Since the US can seemingly no longer be relied on to play the global shock absorber by expanding its current account deficit, the key headache for emerging economies may become servicing their stock of US dollar debt. So long as US short rates stayed low and the dollar exchange rate did not appreciate unduly (i.e. the situation since 2008), this was a manageable task. Yet in the event of the US current account starting to improve markedly (or even going into surplus), borrowers will find it impossible to repay principal as the US currency will have effectively been cornered, and there will not be enough dollars available to satisfy demand.

This situation will be exacerbated if the borrowed dollars were used to build factories whose output is sold in the US. The threatened imposition of a 20% surcharge on foreign-made imports to the US will render such factories unprofitable, but the debt will still have to be repaid. In short, the external part of the double pyramid of credit could involve subprime-type write-offs, only much larger.

Postscript: A modest proposal to save the world

If somebody were to ask my advice on how President-elect Trump should pursue his perfectly legitimate objectives without wrecking the global economy (and thereby ensure failure), I would suggest the following:

• The US should adopt market-friendly policies that boost the economy’s structural growth rate as is clearly the case with the program being put forward by Trump and the House Republicans.

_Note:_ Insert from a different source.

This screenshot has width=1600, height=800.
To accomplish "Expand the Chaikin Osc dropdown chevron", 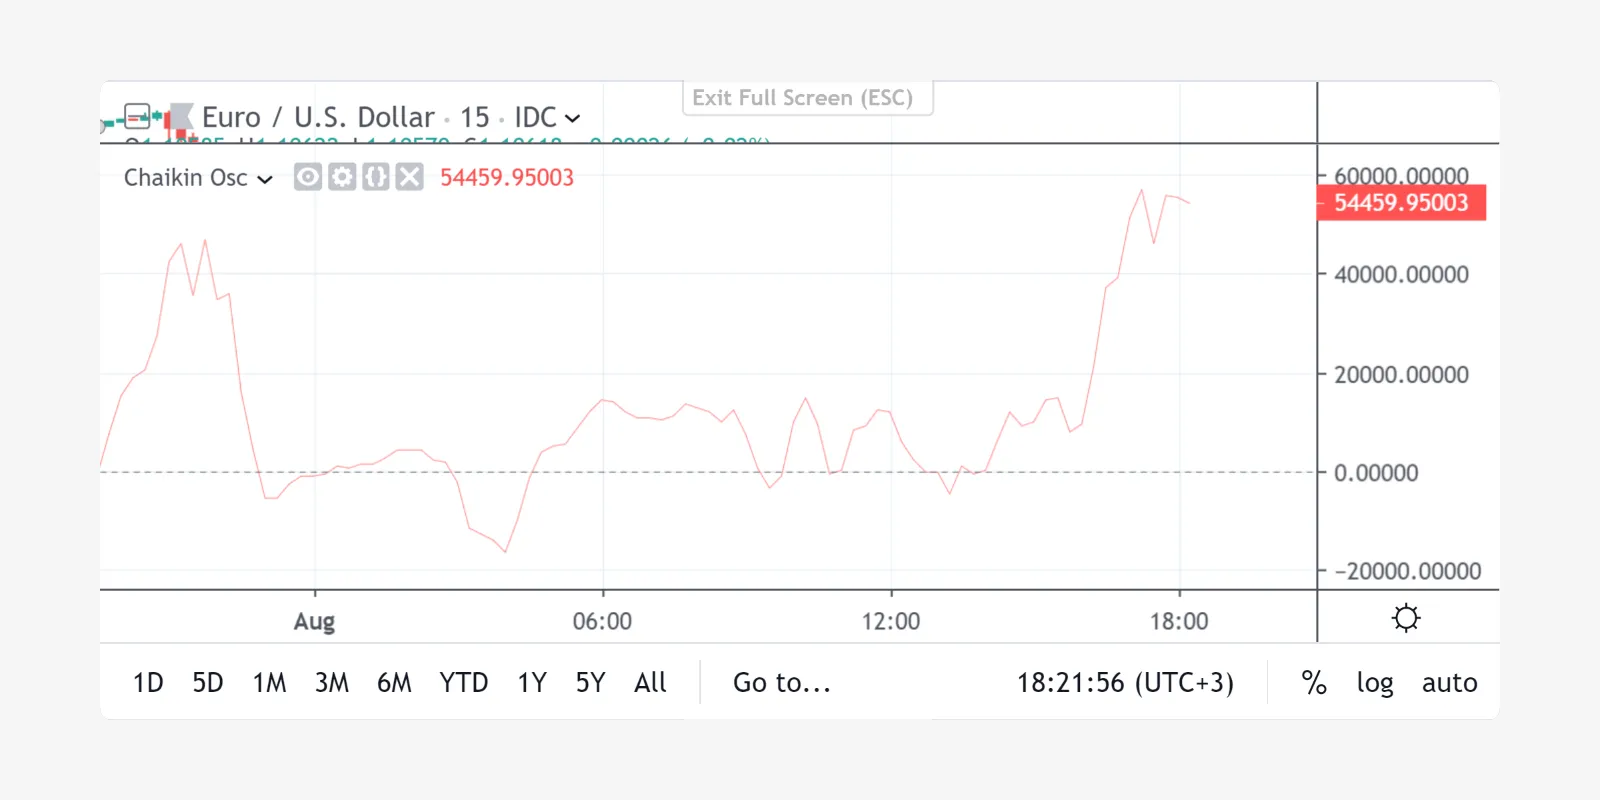I will click(265, 179).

• More difficult, but far more important than the first goal, Trump needs to pursue policies for which he was not elected; namely to prevent a collapse in the growth rate outside of the US.

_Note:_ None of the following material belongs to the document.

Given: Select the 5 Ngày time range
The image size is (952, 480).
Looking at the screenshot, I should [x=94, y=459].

The transmission mechanism for a bad cycle to unfold will be a far stronger US dollar; the inevitable result of ROIC in the US rising sharply. Such a situation will quickly hurt those fellows detailed above with heavy dollar debts as they never expected the US to actively reduce ROIC in the rest of the world. Should an acute dollar squeeze develop of a type last seen in the early 1980s then the exchange rate will soar, and ultimately the US will suffer due to US firms experiencing a sharply lower return on invested capital. For their part, US lenders will face huge defaults by stressed foreign borrowers.

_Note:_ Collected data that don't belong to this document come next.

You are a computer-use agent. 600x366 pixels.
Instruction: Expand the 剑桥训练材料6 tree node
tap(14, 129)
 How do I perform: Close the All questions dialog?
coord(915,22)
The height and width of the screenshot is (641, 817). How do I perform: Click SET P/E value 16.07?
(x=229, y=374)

To avoid such a scenario, the US should stand ready to buy, outright, the currencies of those countries facing payment difficulties. This will leave the US with huge foreign exchange reserves and the rest of the world with enough dollars to service their debts and meet payment obligations. As such, an implosion of the foreign pyramid of credit need not mean a collapse in the non-US money supply. Put another way, the US authorities should stand ready to build reserves in foreign currencies equivalent to the sum that vanishes through the credit contraction it has engendered.

The new US administration should thus launch a strategic fund ready to buy any foreign currency each time it becomes two standard deviations undervalued as measured by the OECD. Funding should come from the Federal Reserve at a market rate of interest and a stipulation should be made that the program is wound up as soon as the “new” foreign exchange reserves reach a level equal to about six months of  US imports. The profits that will almost certainly accrue from such a program should be used directly to offset budget deficits that Trump’s fiscal expansion is likely to deliver.